Ketterhagen feels he has little choice. A vestige of 139-year-old water law pushes ranchers to use as much water as they possibly can, even during a drought. “Use it or lose it” clauses, as they are known, are common in state laws throughout the Colorado River basin and give the farmers, ranchers and governments holding water rights a powerful incentive to use more water than they need. Under the provisions of these measures, people who use less water than they are legally entitled to risk seeing their allotment slashed. 

There are few starker examples of how man’s missteps and policies are contributing to the water shortage currently afflicting the western United States. In a series of reports, ProPublica is examining how decisions on water management and growth have exacerbated more than a decade of drought, bringing the West to the point of crisis. The Colorado River is the most important source of water for nearly 40 million people across California, Arizona, Nevada, New Mexico, Wyoming, Utah and Colorado, and supports some 15 percent of the nation’s food crops. 

But the river is in trouble, and water laws are one significant cause. Legal water rights and state allocations have been issued for more water than the river, in an average year, can provide. Meanwhile its annual flow has been steadily decreasing as the climate changes and drought grips the region.
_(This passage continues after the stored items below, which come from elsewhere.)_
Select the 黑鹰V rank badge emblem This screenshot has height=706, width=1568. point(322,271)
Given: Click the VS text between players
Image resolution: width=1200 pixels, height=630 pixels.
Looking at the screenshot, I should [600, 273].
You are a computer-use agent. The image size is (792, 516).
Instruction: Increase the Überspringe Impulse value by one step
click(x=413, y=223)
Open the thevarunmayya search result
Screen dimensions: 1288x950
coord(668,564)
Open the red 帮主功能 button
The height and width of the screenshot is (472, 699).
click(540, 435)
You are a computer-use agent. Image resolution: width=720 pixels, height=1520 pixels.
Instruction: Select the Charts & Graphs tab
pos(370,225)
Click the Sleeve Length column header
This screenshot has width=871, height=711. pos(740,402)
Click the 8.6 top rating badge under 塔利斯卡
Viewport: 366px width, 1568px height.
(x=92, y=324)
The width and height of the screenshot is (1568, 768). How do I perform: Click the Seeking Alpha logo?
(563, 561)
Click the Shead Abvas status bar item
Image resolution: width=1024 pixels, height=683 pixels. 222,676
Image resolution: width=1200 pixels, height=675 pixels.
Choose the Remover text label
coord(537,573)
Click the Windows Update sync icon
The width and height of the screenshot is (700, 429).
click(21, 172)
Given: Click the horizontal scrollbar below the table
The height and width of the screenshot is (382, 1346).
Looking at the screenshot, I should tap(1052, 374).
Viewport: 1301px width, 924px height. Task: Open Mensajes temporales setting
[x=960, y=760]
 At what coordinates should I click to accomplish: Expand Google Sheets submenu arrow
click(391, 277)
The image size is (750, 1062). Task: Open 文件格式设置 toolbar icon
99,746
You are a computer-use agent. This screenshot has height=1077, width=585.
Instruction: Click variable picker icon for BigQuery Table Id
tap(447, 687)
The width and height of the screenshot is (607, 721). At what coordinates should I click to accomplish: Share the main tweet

And so, for more than a decade, states and the federal government have tried to wring more supply out of the Colorado and spread it further, in part by persuading the farmers and ranchers who use the vast majority of the river’s water and have the largest water rights to conserve it.

But in many ways it’s the vast body of often-antiquated law governing western water rights, officials acknowledge, that actively undermines conservation, making waste — or at least heavy use — entirely rational.

“Water is money,” said Eugene Backhaus, a state resource conservationist for the U.S. Department of Agriculture’s Natural Resources Conservation Service, which works to help ranchers use water more efficiently. “The way the current water law structure is, if they don’t use it for the assigned use, they could lose the water right.” 

Adding to the problems, the states linked by reliance on the Colorado govern their water resources separately and have not standardized their water laws. While states have made incremental adjustments to those laws, they have not recast them to address the new needs of a region undergoing vast changes. Some rules force ranchers to dry up entire streams; others ignore the ecological value of maintaining a healthy river. The common element of all these laws is the blunt ethos of the West: Water exists mainly in order to get used up, even if that means deepening the problems of neighboring states.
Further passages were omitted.